Kata kunci dari keempat pilar belajar tersebut,yaitu berupa “learning how to learn” (belajar bagaimana belajar), sehingga pembelajaran tidak hanya berorientasi pada nilai akademik yang berupa pemenuhan aspek kognitif saja,melainkan juga berorientasi bagaimana peserta didik bisa belajar dari lingkungan, dari pengalaman dan kehebatan orang lain, dari kekayaan dan luasnya hamparan alam, sehingga mereka bisa mengembangkan sikap-sikap kreatif dan daya berpikir imajinatif.

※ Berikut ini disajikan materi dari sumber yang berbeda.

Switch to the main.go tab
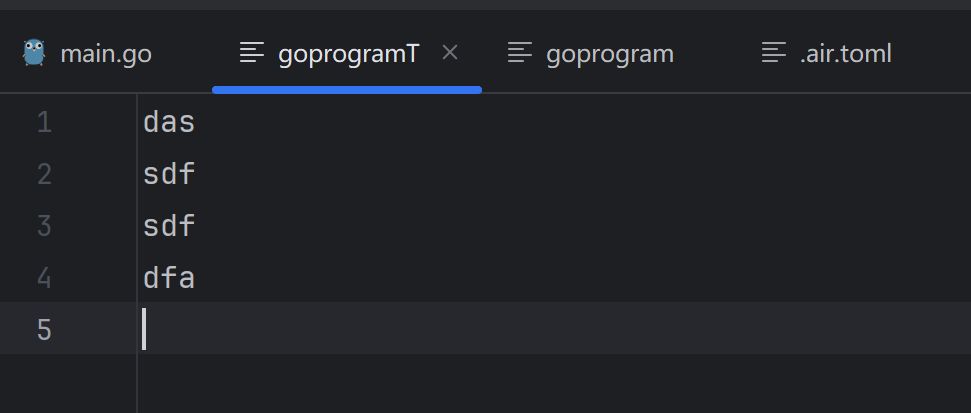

Untuk dapat mewujudkan paradigma pembelajaran tersebut, pendidik dan tenaga kependidikan berkewajiban : (a) menciptakan suasana pendidikan yang bermakna, menyenangkan,kreatif,dinamis,dan dialogis; (b) mempunyai komitmen secara profesional untuk meningkatkan mutu pendidikan; dan (c) memberi teladan dan menjaga nama baik lembaga,profesi, dan kedudukan sesuai dengan kepercayaan yang diberikan kepadanya. 
Pendidikan harus diselenggarakan dengan mempertimbangkan prinsip-prinsip:        (i) Pendidikan diselenggarakan secara demokratis dan berkeadilan serta tidak diskriminatif dengan menjunjung tinggi hak asasi manusia,nilai keagamaan,nilai kultural, dan kemajemukan bangsa; (ii) Pendidikan diselenggarakan sebagai proses pembudayaan dan pemberdayaan peserta didik yang berlangsung sepanjang hayat;(iii) Pendidikan diselenggarakan dengan memberi keteladanan,membangun kemauan, dan mengembangkan kreativitas peserta didik dalam proses pembelajaran; (iv) Pendidikan diselenggarakan dengan mengembangkan budaya membaca,menulis,dan berhitung bagi segenap warga masyarakat;dan (v) Pendidikan diselenggarakan dengan memberdayakan semua komponen masyarakat melalui peran serta dalam penyelenggaraan dan pengendalian mutu layanan pendidikan.